Brad Harris, human resources professor at HEC Paris, points to factors that may play out in the workplace. “On the one hand, a recession can drive people to work harder because they know the stakes are high. Yet over the longer term, this stressor starts impeding our performance and wellbeing, as it’s just not sustainable.”
The next 12 months might also see the return of those who have left the workforce, particularly the over-50s who quit employment in large numbers during the pandemic. There are almost 400,000 more economically inactive adults aged 50 to 64 now than in the pre-Covid period, according to estimates from the Office for National Statistics.
Reed anticipates that 2023 might see the return of some of these retirees in what he has dubbed “the great return”. Financial pressure is likely to be a big motivator but there is also a business incentive to encourage people back.

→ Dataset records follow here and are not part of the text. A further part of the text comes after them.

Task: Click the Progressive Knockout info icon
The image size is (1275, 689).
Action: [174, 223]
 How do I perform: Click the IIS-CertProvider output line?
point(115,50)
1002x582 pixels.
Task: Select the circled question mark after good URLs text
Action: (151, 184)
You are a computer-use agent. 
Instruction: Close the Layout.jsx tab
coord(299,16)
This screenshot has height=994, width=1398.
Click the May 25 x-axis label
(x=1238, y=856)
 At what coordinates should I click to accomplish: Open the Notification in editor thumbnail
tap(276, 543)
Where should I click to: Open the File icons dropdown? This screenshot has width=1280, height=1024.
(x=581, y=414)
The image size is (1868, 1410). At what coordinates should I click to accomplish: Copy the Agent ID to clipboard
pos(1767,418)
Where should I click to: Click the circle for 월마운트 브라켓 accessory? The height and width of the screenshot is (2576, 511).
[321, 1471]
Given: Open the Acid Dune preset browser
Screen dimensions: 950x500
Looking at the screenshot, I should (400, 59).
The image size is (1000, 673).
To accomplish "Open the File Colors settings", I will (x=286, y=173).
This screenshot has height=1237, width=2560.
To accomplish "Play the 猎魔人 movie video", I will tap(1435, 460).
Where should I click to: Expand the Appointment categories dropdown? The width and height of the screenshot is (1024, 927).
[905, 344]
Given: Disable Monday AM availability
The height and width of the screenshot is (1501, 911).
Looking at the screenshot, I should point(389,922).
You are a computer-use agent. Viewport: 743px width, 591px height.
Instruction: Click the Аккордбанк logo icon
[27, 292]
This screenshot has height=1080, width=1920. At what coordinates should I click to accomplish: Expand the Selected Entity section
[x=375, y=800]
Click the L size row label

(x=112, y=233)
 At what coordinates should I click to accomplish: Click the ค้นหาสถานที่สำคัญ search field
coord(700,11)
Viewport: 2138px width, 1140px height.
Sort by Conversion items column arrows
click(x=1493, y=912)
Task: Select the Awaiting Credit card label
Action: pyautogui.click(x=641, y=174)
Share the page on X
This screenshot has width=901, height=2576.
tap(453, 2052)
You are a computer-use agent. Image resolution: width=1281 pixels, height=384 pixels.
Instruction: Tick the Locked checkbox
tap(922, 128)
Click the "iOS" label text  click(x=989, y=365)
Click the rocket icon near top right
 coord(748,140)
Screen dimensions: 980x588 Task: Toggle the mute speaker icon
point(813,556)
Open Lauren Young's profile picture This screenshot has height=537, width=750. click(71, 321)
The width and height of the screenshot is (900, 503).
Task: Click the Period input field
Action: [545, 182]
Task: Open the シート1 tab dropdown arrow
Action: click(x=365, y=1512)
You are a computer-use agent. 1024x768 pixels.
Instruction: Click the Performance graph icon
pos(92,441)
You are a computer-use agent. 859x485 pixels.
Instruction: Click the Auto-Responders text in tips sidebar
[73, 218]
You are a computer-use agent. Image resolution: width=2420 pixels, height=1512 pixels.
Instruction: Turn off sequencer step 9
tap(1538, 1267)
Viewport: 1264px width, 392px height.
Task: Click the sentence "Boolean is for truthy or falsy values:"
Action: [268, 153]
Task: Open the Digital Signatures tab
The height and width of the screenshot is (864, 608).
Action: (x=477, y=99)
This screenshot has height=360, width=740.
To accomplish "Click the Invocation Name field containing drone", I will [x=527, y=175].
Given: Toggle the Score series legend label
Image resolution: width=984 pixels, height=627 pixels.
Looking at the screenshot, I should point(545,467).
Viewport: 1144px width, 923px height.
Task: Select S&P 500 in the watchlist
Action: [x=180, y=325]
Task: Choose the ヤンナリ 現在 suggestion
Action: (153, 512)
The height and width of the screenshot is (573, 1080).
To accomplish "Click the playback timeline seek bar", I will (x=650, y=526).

“The over-50s are big contributors to the workforce and they’ve got a huge amount of skill and a lot of experience to share,” Reed says. “A lot of people were disengaged by the pandemic and became isolated but if they can be brought back in, that would be a good outcome for everyone.”
The importance of continuing to invest in skills and development should also not be ignored, according to Chamberlin. “Even for somebody who stays within the same role for the next five years, the skills that are required to do that role well will change by about 50%,” she says. “So failure to invest in skills development is incredibly damaging to the future stability of any organisation.”
While 2023 will present businesses with many challenges, the reintroduction of people to the workforce and lower competition in the labour market may make hiring easier. Holding onto talent will also be equally important and although there may be a temptation to wind back remote working, allowing staff to retain this flexibility may pay off in the long run.